■ Selected extract ■
--- Begin ---
5 Reasons Why This is the Worst Thing You Can Do as a Disruptive Leader?

What is the worst possible thing you can do as a leader?

A quick Google search reveals a wide variety of answers ranging from being deceitful to being arrogant, from demanding too much to demanding too little.  Others argue that the worst thing you can do is do too much while others say it is not doing anything.   My research tells me that the answer is not an objective fact but rather a personal opinion.  Just as there are many things we should develop to become great leaders, there are at least an equal number of things we should avoid.

But what about those of us that want to reach higher, becoming the disruptive leader who guides a team doing what others think is impossible?  I have written many posts about what we should do but what is that one, overarching thing that we must avoid?

From my research and work as an executive coach for three decades, the answer is simple.  We must avoid fearing failure.Fear NO

In many ways we are wise to avoid failure at all costs because it can ruin everything. Failure can lead to a loss of income, respect and opportunity.  So we fear that any mistake will cost the opportunity to have what we ultimately want.  No wonder conventional wisdom asks, “Why would we ever welcome failure?”

But that conventional wisdom is WRONG!  Let’s look at 5 proven ways that disruptive leaders don’t fear failure but use it as a stepping stone to radical change and disruptive innovation.(This are not in order of importance.)

1:  Failure is a Critical Part of the Disruption Process.
--- End ---
■ Given exercise ■
According to the article about disruptive leaders, failure can lead to the loss of which things? Name each one. Rely only on the article about disruptive leaders for what follows.

■ Supplied information ■
--- Begin ---
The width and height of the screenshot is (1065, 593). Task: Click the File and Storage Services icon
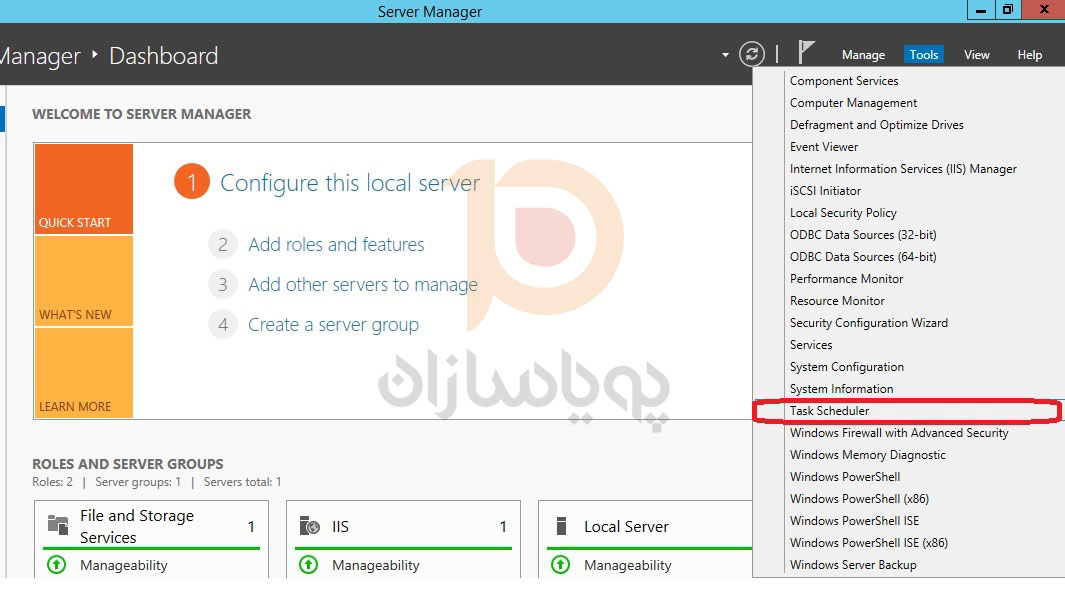[x=58, y=526]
--- End ---
■ Solution for this task ■
Income, respect, and opportunity.